++++ INPUT MATERIAL

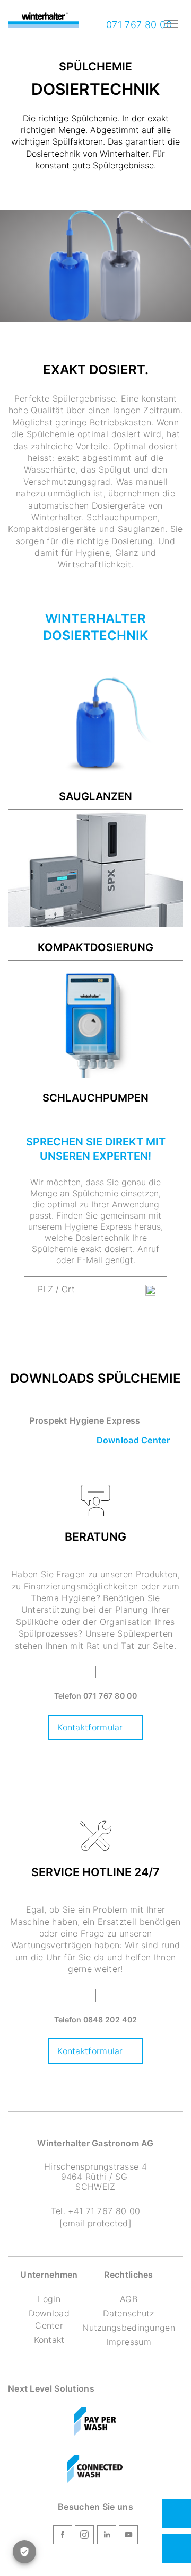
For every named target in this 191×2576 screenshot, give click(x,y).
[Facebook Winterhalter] (62, 2536)
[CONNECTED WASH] (95, 2470)
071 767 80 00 (137, 24)
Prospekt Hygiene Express (84, 1420)
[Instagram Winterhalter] (84, 2536)
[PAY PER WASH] (96, 2423)
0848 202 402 (110, 2019)
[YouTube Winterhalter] (128, 2536)
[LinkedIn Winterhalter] (106, 2536)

++++++++

▸ **BRIEF**: Repeat each record verbatim, pictures excluded.

▸ **OUTPUT OF THE EXERCISE**:
For every named target in this 191×2576 screenshot, give click(x,y).
[Facebook Winterhalter] (62, 2536)
[CONNECTED WASH] (95, 2470)
071 767 80 00 (137, 24)
Prospekt Hygiene Express (84, 1420)
[Instagram Winterhalter] (84, 2536)
[PAY PER WASH] (96, 2423)
0848 202 402 (110, 2019)
[YouTube Winterhalter] (128, 2536)
[LinkedIn Winterhalter] (106, 2536)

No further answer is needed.